Some people in Canada … and in the U.S., are upset because Banff Park Rangers shot the wrong bears last summer. I feel about that much the same way I feel about the “wrong” guy being sent to prison for some dastardly crime. In 40 years of the news business, I’ve never seen convincing evidence of a “truly innocent man” being sent to the pen. Officials are dealing with a typical “innocent man case” in Great Falls right now. Several years ago, two very worthless males were involved in rape-murder. The one who turned states evidence and helped convict his partner has now recanted and says he actually killed the girl. The other one, still down in the pen wants out … NOW! “because he is innocent.”

Both these sickos were illegally with the girl, drinking, and doing all the other wrong things involved in that situation. Who “actually” killed the victim doesn’t really matter. Both of them should have been hanged and the rope burned, but the ACLU and other weep-easys would have us believe the prisons are full of innocent people. “OH PSHAW” I say … and add a big portion of bovine plop.

Back to the grizzlies. Last September, six unsuspecting tourists in the Lake Louise Campground were clawed and bitten by roving grizzly bears and rangers gunned down a couple of them still hanging around next morning at shootin’ light. Now DNA testing shows the executed bears weren’t the ones who tore up the tourists. Two other griz were captured later and Chief Warden Haney says those two were the ones attacking people. Not knowing that at the time however rangers took the second pair into the British Columbia wilderness and turned them loose where they now may possibly attack humans another day.

See the parallel? I think any grizzly bear that has lost its fear of man to the point it goes wandering around in a very busy campground, has exceeded the limits of tolerance and needs to be removed permanently.

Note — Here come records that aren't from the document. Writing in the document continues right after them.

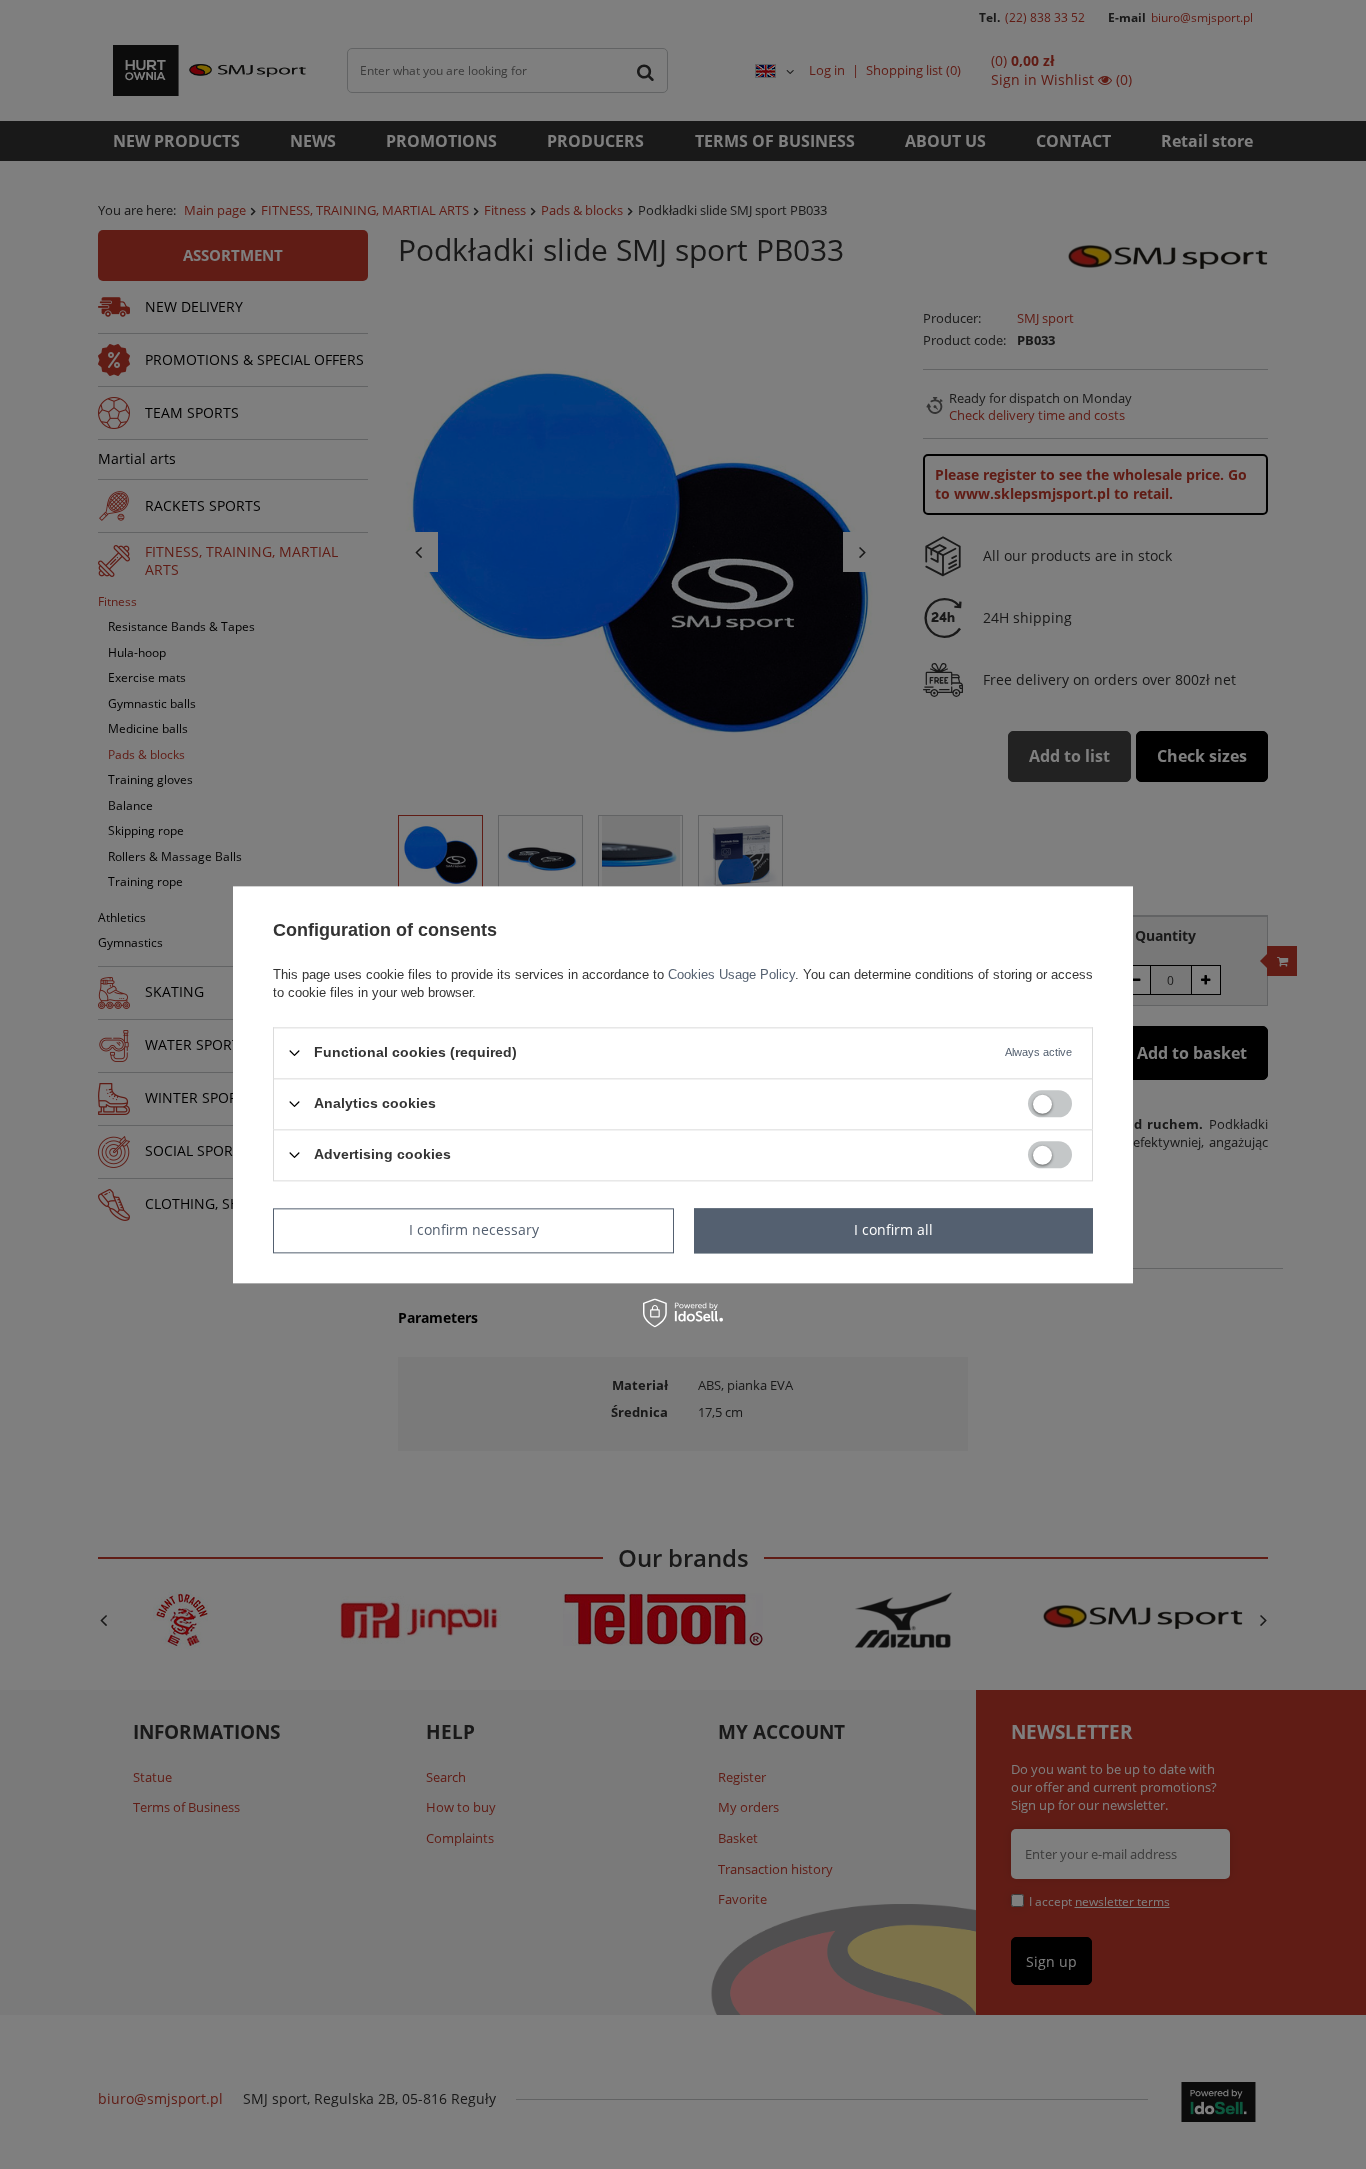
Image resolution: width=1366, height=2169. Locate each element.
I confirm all (893, 1229)
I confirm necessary (474, 1229)
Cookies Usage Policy (731, 974)
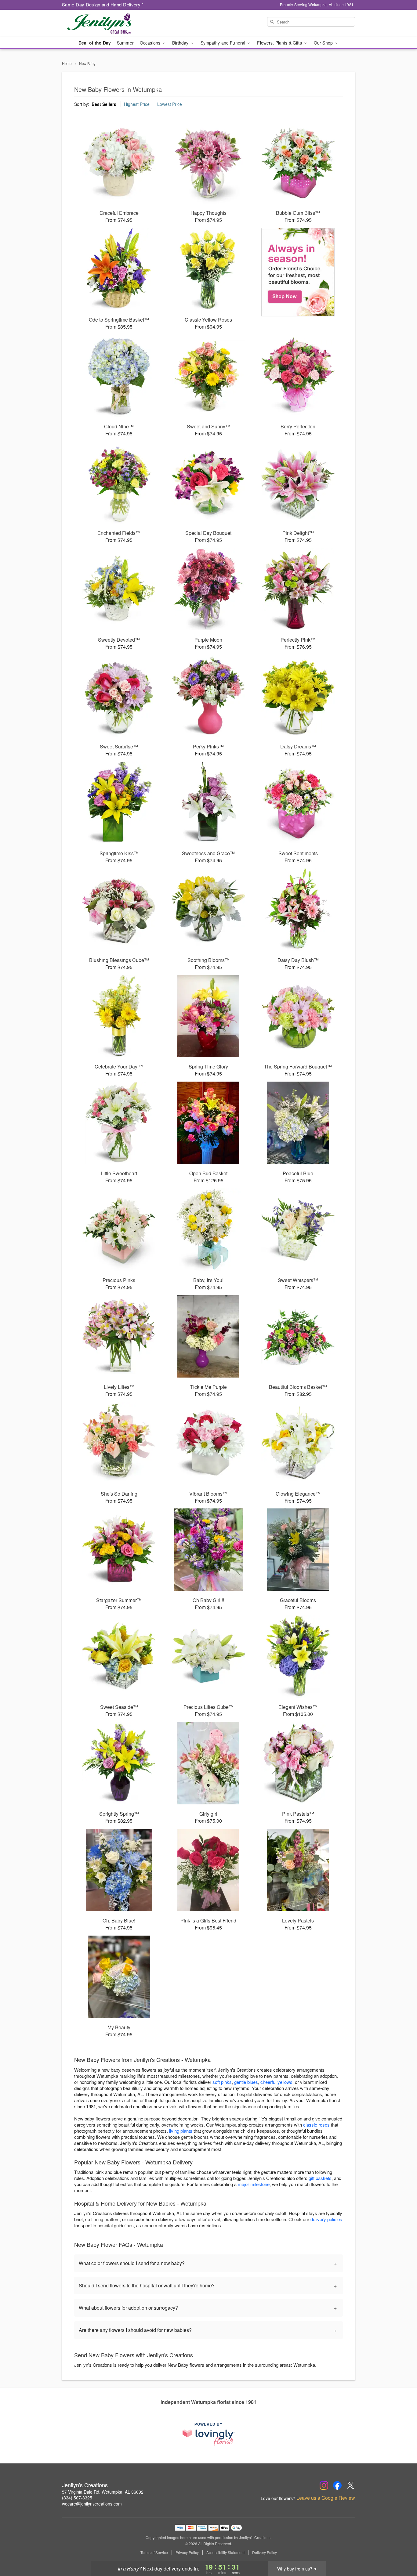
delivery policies (326, 2219)
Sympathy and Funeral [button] (224, 43)
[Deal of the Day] (298, 272)
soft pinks (222, 2082)
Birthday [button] (181, 43)
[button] (401, 2550)
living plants (180, 2130)
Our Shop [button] (324, 43)
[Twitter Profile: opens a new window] (350, 2485)
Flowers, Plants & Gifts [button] (280, 43)
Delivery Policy (264, 2552)
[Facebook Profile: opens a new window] (337, 2485)
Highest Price (137, 104)
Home (67, 63)
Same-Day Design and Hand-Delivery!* (103, 4)
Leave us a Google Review (325, 2498)
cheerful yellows (276, 2082)
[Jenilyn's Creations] (106, 23)
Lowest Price (169, 104)
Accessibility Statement (225, 2552)
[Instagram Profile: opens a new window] (324, 2485)
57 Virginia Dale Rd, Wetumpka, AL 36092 (102, 2492)
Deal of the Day (94, 43)
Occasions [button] (150, 43)
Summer (125, 43)
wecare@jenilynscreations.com (92, 2504)
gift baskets (320, 2178)
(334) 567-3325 (77, 2498)
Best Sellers (104, 104)
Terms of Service (154, 2552)
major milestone (254, 2184)
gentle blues (246, 2082)
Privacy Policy (187, 2552)
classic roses (316, 2124)
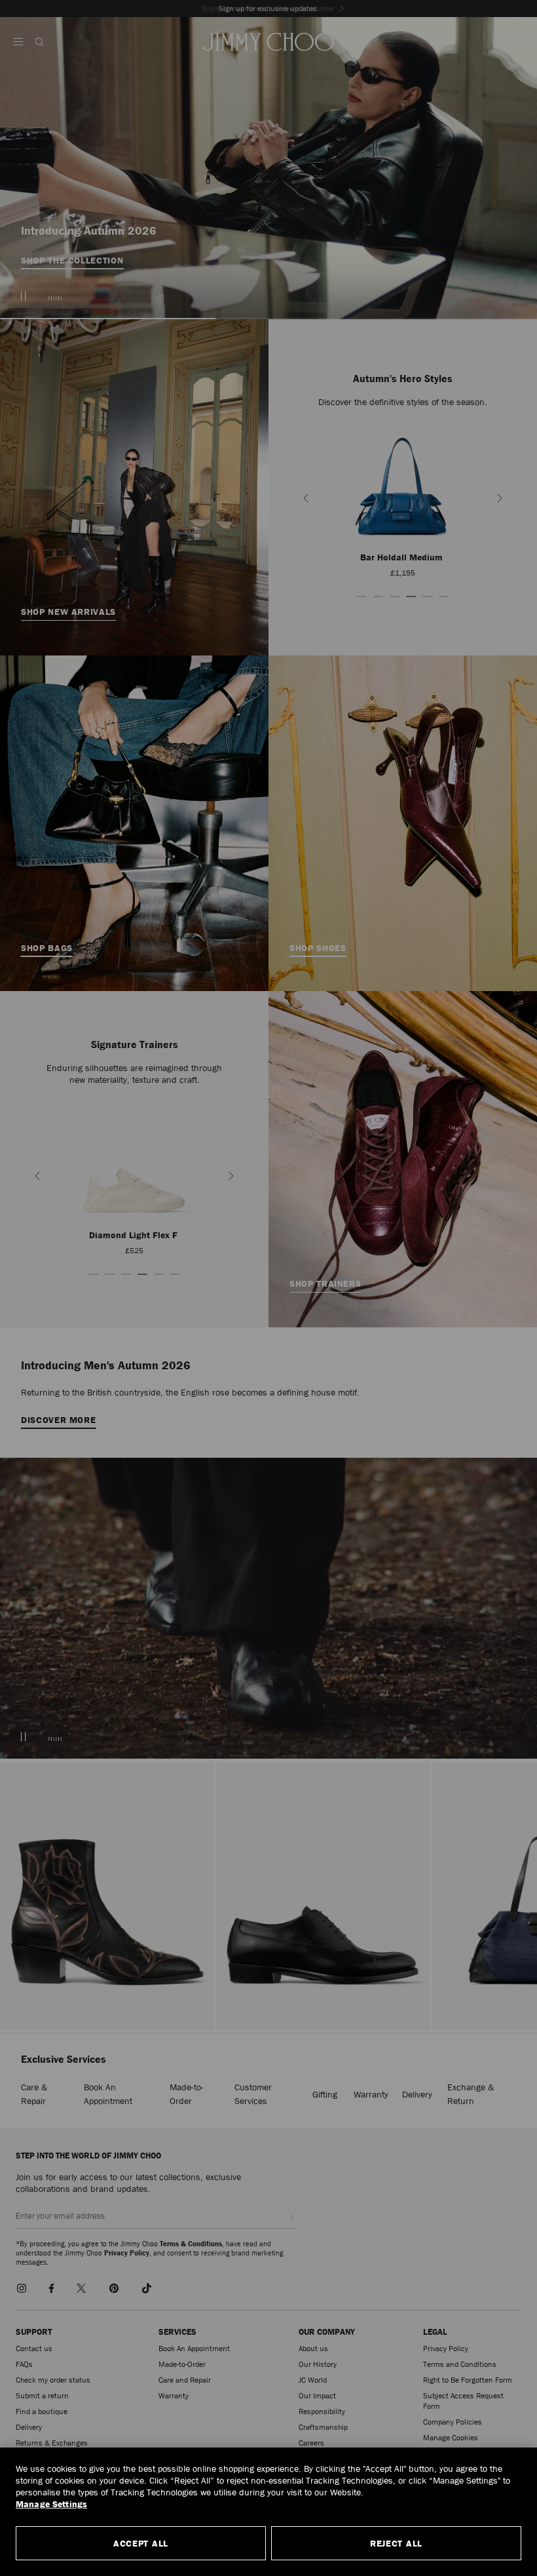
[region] (268, 2512)
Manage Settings (51, 2504)
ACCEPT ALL (140, 2543)
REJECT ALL (396, 2543)
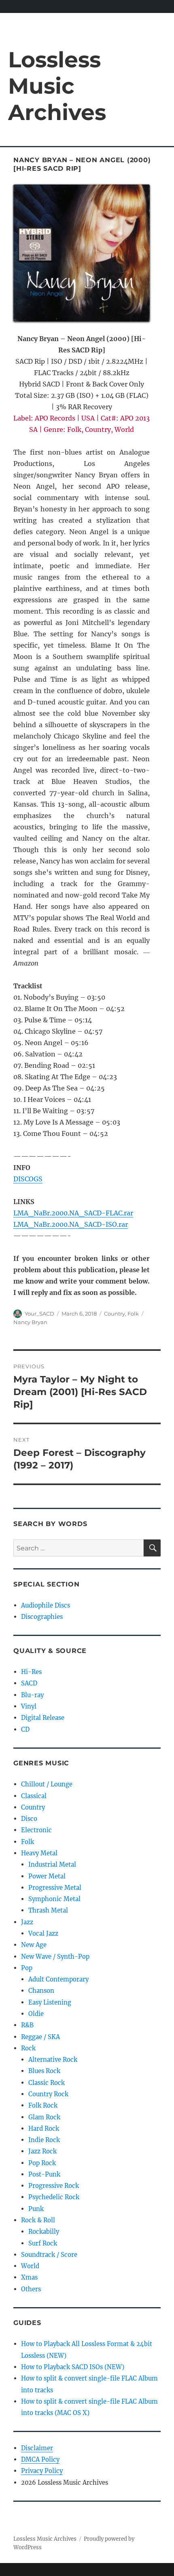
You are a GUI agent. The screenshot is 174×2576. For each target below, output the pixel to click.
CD (25, 1729)
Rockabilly (43, 2231)
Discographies (42, 1617)
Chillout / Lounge (46, 1784)
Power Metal (47, 1876)
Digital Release (42, 1718)
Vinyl (28, 1706)
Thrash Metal (48, 1910)
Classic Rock (46, 2083)
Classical (34, 1796)
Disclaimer (37, 2448)
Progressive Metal (54, 1887)
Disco (29, 1819)
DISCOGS (27, 1179)
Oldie (36, 2014)
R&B (27, 2025)
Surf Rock (42, 2243)
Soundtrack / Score (49, 2254)
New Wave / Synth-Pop (55, 1956)
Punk (36, 2209)
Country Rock (48, 2094)
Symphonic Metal (54, 1899)
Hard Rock (43, 2128)
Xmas (29, 2277)
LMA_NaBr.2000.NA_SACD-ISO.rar (70, 1224)
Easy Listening (49, 2002)
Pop (26, 1968)
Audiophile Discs (45, 1605)
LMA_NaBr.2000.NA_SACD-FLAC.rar (73, 1213)
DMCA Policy (40, 2459)
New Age (34, 1945)
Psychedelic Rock (53, 2197)
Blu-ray (32, 1695)
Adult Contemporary (58, 1979)
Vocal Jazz (43, 1933)
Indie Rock (44, 2140)
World (30, 2266)
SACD (29, 1683)
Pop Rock (42, 2163)
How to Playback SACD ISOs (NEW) (72, 2367)
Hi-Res (31, 1672)
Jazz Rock (42, 2151)
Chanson (41, 1990)
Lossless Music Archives (57, 85)
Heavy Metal (39, 1853)
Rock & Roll (38, 2220)
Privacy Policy (42, 2471)
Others (31, 2289)
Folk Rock (42, 2105)
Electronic (36, 1830)
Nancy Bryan (30, 1322)
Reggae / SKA (40, 2037)
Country (114, 1313)
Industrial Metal (52, 1864)
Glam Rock (44, 2117)
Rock (28, 2048)
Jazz (27, 1922)
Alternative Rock (52, 2059)
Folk (133, 1313)
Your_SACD (39, 1313)
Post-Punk (44, 2174)
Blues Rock (44, 2071)
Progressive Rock (53, 2186)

Anyone who likes the idea of grizzlies sniffing around either the flap on their tent or the flap on their long johns, can write support letters to the U.S. or Canadian Park Service—or to the Hungry Horse News editor. Don’t write to me because I’ll be starting any day now to work on income tax.

New subject! Dictionaries say when the word “body” is used in the context of something being dead … a body is the remains of a human. I bring up this somewhat morbid subject because lately the media reports coming out of the Yellowstone Park area are calling wolf carcasses “bodies”. A news release last week said “the body” of the dead wolf was being sent to a laboratory for autopsy to determine the cause of death. For crying out loud! You got a wolf carcass with a big bore bullet hole in it, you know he didn’t die from smokin’ too much. We expect to soon receive AP reports of wolf deaths which will include details of where the embalming and final services will be held.

Each animal, including homo sapiens, has a niche in the scheme of things, but I don’t think it helps for those involved in the “Yellowstone Wolf Project” to try and make the wolves more human. Let’s call a carcass a carcass.

G. George Ostrom is a national award-winning Hungry Horse News columnist. He lives in Kalispell.